I just went by the OP's notation. And generally as far as my knowledge goes the subscripts of means and variances are written with $x,y,\dots$ (convention maybe). –  Sudarsan Nov 21 '13 at 9:42
    
Although sloppy writers sometimes use x and y, simple logic commands to use X and Y. –  Did Nov 21 '13 at 9:45

The conditional mean of $X$ conditionally on $Y$ is $3Y-4$, which does depend on $Y$, hence no, $X$ and $Y$ are not independent.

An approach to questions (a), (b) and (c) is to realize $(X,Y)$ using i.i.d. standard normal random variables $(U,V)$. The hypothesis you are given means exactly that this works if $$ (X,Y)=(3U-4+\sqrt7V,U). $$ The density $g$ of $(U,V)$ is defined by $$ g(u,v)=(2\pi)^{-1}\mathrm e^{-(u^2+v^2)/2}. $$ Then (a) is solved by considering the change of variable $$ (u,v)=(y,(x-3y+4)/\sqrt7). $$ The Jacobian is given by $\mathrm du\mathrm dv=\mathrm dx\mathrm dy/\sqrt7$ hence the density $f$ of $(X,Y)$ is given by $$ f(x,y)=g(y,(x-3y+4)/\sqrt7)/\sqrt7. $$ Likewise, (b) is solved coming back to the representation $X=(3U+\sqrt7V)-4$, which indicates that $X$ is normal with mean $-4$ and variance $3^2+\sqrt7^2=16$.

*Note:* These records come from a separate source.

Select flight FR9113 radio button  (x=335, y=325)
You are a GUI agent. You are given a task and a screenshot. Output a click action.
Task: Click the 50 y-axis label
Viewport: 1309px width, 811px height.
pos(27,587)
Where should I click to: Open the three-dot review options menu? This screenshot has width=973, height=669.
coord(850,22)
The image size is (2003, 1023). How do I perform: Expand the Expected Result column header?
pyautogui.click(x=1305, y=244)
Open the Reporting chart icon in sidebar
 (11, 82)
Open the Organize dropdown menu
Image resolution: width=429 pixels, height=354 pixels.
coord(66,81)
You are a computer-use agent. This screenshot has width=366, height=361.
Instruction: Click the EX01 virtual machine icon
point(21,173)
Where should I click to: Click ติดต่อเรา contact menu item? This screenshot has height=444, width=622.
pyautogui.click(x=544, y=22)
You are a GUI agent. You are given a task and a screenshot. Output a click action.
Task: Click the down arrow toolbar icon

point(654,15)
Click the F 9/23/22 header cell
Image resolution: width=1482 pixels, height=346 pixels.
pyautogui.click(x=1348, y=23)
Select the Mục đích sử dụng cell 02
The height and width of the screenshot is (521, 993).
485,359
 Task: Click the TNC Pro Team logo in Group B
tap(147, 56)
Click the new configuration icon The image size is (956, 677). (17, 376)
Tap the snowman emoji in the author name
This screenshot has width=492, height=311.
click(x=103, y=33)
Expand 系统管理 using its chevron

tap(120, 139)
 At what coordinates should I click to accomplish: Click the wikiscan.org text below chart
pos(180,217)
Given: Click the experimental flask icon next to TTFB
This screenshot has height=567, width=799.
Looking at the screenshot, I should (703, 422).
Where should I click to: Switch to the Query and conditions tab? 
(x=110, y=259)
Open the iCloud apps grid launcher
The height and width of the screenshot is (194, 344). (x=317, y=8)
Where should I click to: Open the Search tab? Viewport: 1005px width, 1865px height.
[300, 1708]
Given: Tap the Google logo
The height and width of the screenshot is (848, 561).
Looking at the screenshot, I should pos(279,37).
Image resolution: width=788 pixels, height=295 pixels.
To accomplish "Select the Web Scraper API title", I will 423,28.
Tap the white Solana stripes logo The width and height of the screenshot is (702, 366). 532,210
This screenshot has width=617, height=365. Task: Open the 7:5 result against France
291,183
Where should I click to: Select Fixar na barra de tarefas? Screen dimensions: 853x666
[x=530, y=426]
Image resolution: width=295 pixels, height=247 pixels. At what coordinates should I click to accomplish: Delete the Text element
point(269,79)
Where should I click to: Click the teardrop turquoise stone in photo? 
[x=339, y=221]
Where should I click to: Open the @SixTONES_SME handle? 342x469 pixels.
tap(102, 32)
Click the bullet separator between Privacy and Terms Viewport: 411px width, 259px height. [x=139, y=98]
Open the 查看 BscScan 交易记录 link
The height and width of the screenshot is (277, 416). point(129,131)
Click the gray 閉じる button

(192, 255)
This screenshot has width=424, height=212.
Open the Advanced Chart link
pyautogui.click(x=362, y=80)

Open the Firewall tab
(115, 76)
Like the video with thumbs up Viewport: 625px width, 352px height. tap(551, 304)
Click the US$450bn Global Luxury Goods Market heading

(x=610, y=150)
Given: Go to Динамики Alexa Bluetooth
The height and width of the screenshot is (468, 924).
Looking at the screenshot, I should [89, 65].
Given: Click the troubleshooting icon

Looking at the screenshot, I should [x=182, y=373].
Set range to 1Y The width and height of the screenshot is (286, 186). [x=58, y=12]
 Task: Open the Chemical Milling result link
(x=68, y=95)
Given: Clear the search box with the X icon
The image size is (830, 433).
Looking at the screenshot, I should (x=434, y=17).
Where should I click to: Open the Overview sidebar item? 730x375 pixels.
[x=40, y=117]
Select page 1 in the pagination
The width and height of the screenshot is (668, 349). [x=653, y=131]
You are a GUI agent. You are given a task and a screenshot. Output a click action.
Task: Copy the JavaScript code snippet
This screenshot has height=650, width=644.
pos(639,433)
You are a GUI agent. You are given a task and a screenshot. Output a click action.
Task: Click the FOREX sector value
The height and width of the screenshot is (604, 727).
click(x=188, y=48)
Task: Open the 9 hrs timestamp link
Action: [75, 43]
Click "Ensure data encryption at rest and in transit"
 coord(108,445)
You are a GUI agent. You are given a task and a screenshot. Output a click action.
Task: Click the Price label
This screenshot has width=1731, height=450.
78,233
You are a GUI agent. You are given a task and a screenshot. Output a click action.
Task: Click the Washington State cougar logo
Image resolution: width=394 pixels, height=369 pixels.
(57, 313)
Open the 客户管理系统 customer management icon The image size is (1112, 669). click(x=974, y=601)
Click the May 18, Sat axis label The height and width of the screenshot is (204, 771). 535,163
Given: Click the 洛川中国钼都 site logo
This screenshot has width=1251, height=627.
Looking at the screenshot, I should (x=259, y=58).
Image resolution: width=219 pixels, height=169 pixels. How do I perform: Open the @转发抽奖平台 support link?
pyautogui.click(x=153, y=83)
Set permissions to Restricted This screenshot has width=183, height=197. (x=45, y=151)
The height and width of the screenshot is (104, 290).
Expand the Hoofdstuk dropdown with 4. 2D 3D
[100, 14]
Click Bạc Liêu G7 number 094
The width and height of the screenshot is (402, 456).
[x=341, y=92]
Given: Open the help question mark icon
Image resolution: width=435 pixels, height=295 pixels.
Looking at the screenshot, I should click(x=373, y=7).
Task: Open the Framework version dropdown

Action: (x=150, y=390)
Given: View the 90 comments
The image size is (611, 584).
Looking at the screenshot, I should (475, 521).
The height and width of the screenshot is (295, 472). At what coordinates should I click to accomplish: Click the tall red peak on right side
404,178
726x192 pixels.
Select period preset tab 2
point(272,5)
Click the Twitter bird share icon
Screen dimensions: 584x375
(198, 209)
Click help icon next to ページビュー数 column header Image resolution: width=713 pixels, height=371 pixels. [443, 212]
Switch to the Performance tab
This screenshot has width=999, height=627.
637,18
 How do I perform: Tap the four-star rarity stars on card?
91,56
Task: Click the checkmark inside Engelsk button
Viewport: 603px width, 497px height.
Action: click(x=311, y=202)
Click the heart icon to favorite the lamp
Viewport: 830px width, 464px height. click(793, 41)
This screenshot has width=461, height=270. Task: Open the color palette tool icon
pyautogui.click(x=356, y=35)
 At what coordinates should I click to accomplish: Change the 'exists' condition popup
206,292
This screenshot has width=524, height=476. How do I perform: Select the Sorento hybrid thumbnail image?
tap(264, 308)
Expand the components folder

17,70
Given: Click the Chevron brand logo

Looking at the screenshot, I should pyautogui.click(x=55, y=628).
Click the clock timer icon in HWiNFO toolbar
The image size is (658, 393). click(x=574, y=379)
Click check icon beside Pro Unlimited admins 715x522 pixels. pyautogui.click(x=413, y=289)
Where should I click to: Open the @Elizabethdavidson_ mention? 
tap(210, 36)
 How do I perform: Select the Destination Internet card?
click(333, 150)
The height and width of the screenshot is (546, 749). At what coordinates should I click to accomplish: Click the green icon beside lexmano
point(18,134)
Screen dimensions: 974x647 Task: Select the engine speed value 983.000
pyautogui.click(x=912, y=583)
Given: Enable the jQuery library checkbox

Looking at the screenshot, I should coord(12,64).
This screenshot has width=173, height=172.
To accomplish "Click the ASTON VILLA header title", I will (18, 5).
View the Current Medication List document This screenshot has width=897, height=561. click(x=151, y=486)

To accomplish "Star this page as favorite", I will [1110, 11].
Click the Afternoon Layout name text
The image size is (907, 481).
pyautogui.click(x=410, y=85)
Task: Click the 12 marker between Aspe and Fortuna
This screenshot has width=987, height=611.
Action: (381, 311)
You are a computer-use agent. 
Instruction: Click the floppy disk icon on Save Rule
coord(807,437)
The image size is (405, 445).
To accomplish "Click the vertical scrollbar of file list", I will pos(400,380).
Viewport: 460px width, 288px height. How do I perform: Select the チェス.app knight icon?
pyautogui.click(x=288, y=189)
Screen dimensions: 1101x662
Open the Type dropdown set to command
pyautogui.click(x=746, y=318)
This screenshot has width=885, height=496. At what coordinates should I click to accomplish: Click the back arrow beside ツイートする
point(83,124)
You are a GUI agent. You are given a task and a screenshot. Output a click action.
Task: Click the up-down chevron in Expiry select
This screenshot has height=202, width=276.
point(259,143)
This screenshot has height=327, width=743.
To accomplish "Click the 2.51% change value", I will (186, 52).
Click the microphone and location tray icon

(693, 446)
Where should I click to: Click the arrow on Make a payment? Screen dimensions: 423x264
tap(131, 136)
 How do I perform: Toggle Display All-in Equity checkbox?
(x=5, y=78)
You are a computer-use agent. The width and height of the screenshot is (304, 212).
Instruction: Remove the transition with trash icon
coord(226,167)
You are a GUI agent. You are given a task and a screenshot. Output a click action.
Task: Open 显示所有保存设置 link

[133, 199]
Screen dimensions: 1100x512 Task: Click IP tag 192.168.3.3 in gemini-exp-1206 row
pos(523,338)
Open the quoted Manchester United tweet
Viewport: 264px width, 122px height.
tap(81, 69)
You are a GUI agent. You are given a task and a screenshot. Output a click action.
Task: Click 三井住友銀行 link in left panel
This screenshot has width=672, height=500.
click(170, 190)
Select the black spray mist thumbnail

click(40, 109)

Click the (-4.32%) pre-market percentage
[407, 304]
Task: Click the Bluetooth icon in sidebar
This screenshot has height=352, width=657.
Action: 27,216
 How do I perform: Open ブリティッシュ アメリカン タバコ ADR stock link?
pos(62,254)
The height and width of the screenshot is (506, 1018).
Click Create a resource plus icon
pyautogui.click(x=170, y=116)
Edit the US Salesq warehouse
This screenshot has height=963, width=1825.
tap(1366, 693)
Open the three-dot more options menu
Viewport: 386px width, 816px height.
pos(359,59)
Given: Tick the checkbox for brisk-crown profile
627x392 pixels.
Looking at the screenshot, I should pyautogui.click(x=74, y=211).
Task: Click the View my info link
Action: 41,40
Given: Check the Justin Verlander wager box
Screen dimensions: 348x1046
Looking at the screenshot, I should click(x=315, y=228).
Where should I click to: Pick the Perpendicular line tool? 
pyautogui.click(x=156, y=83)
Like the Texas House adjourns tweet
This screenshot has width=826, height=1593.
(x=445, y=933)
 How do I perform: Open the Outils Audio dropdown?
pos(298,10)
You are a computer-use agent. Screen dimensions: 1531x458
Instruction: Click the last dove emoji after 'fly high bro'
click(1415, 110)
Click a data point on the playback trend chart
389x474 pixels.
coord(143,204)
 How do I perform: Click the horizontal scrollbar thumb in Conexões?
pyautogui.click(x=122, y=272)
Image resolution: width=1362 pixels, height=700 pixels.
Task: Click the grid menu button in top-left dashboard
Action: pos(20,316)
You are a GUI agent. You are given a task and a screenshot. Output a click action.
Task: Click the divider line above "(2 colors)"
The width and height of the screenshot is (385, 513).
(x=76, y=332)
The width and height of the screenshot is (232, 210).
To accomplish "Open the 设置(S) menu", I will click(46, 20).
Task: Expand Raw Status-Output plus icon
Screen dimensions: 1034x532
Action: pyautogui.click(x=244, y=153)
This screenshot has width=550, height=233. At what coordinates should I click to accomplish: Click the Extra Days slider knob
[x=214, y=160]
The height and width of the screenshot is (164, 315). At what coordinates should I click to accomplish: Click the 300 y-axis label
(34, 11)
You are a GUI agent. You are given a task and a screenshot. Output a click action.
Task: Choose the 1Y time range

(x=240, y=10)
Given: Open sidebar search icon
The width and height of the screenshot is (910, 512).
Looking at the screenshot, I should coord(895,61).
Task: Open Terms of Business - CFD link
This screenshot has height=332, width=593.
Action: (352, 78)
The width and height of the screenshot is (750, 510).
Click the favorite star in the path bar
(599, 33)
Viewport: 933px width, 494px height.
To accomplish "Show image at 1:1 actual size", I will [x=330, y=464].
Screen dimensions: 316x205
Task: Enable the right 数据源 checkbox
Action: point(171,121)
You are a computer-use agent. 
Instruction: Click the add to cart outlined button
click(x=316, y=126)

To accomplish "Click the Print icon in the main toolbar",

Finally, (c) is solved noting that $W=\sqrt7U-3V$ and $X$ are independent (hint: covariance+gaussian vector), and that $$ Y=\tfrac3{16}X+\tfrac34+\tfrac{\sqrt7}{16}W. $$ Since the variance of $W$ is $\sqrt7^2+3^2=16$, this shows that, conditionally on $X$, the distribution of $Y$ is normal with mean $\frac3{16}X+\frac34$ and variance $\left(\frac{\sqrt7}{16}\right)^2\cdot16=\frac7{16}$.

Exercise/Safety check: Deduce from the very last result that $Y$ is indeed standard normal.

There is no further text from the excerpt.